Tutterow could not maintain his lane, however, and wound up sideswiping the driver’s door and left rear fender of Whiteley’s blown ’18 Camaro. From there, he dirt-tracked his car sideways at high speed back across the track and masterfully kept it off the left wall while bringing it to a halt. Meanwhile, Whiteley managed to bring his battered machine to rest just a few feet away, trailing what NHRA announcer Joe Castello dubbed a “carbon-fiber storm.”
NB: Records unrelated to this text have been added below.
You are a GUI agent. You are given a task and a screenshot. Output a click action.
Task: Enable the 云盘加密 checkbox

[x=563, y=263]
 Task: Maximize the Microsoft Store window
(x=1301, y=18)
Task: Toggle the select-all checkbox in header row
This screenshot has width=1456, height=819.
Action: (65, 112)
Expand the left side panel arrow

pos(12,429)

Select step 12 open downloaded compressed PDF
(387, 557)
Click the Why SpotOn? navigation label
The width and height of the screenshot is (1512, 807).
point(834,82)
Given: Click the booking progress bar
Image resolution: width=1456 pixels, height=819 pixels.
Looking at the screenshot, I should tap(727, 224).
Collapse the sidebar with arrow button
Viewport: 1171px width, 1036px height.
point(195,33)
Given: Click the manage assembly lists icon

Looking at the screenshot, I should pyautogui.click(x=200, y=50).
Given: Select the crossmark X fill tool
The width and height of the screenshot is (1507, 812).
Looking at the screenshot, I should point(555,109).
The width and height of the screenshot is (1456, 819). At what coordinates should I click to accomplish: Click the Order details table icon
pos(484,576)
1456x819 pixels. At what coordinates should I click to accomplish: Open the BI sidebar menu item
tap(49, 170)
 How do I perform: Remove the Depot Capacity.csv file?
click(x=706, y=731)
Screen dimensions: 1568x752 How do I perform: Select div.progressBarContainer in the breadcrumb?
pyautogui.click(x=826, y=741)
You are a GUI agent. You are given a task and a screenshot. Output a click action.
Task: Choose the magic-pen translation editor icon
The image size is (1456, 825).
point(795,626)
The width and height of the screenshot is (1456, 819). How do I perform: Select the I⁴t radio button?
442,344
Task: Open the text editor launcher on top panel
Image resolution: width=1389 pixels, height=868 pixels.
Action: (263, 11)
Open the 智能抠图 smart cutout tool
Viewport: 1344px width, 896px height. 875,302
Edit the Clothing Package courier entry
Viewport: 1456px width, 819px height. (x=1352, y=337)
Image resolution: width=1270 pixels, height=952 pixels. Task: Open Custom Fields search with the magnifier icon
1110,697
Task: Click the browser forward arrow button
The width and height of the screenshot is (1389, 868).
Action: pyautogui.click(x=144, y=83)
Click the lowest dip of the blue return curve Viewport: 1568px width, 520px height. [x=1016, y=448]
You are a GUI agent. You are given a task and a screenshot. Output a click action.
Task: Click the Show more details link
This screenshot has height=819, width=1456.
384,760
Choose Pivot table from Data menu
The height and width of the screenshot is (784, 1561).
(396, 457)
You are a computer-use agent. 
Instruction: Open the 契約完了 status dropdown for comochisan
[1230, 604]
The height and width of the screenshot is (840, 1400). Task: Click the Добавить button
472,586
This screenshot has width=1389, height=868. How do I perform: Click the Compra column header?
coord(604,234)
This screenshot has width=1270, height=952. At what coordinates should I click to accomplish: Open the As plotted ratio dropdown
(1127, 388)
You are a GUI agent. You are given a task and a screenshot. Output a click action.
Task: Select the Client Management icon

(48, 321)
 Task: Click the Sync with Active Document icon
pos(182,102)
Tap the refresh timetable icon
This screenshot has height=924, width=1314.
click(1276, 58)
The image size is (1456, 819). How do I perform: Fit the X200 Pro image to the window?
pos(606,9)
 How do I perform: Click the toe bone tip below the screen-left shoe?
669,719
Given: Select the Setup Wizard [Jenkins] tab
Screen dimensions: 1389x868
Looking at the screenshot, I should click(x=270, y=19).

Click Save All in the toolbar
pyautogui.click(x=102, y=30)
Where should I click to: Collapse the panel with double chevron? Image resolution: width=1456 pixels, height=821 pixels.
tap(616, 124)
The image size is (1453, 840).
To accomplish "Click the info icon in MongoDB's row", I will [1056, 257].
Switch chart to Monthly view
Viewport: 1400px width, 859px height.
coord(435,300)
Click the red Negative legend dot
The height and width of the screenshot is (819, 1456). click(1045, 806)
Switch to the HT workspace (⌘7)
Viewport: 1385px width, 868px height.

“Balooshi was leaking oil,” Tutterow contended of the last Pro Mod entry to go down the left lane before him. “But then they said it was okay and told us to go on. And I’m not saying there was oil on the race track, but after we crashed–but before the next cars go down–they go out there and spray the race track. So, if it was okay for me, why was it not gonna’ be okay for everybody else? But hindsight is 20:20, right?
“It’s really just the NHRA tracks themselves, they do not have the track prep that we normally run on, and it’s got a real narrow groove,” he added. “They say there’s no rubber over there anyway, so if you get out of the groove you’re kind of on your own. And they don’t spray the top end as much for the fuel cars and it allows the track to be a little slippery down there. It’s just different is all.”
CompetitionPlus.com reached out to the NHRA with questions about their track prep details but have yet to receive a response.
Tutterow explained the damage to his car “looked a lot worse than it was,” with the chassis sustaining no significant harm at all. However, the car did need an entirely new body, so by Monday morning, the Tutterow team had already dropped it off at chassis builder Jerry Bickel’s shop in Missouri. Then they all headed back home to Yadkinville, NC, to prepare for the Bristol event.
“We’ve got a new car at my shop that I’ve already been out testing in and we’ll bring that one up to Bristol,” Tutterow confirmed. “It’s another Bickel car, a late-model Camaro, the same car that Mike Castellana wrecked at Houston (in March). We just got it back, tested and running, but I have a brand-new car coming from Bickel, too, so this one will be just kind of a fill-in deal. It’s just a good thing we have some spare parts, spare cars that we can kinda’ pass around here.”
Tutterow also expressed regret about involving Whiteley in the accident, but stressed it’s a risk all drivers and teams must accept. “I do really hate that Steven Whiteley got caught up in my wreck, but we all kind of sign up for that. Things happen and there are consequences sometimes for what we do. These cars have got a lot of power, run big speeds, short wheelbase, don’t have really big wings on ’em, and we’re trying to get every little bit of speed out of them that we can,” he said. “But I do hate it for that team because they’ve got a really nice race car that they’ve got to fix now, too. But stuff happens; it’s drag racing.”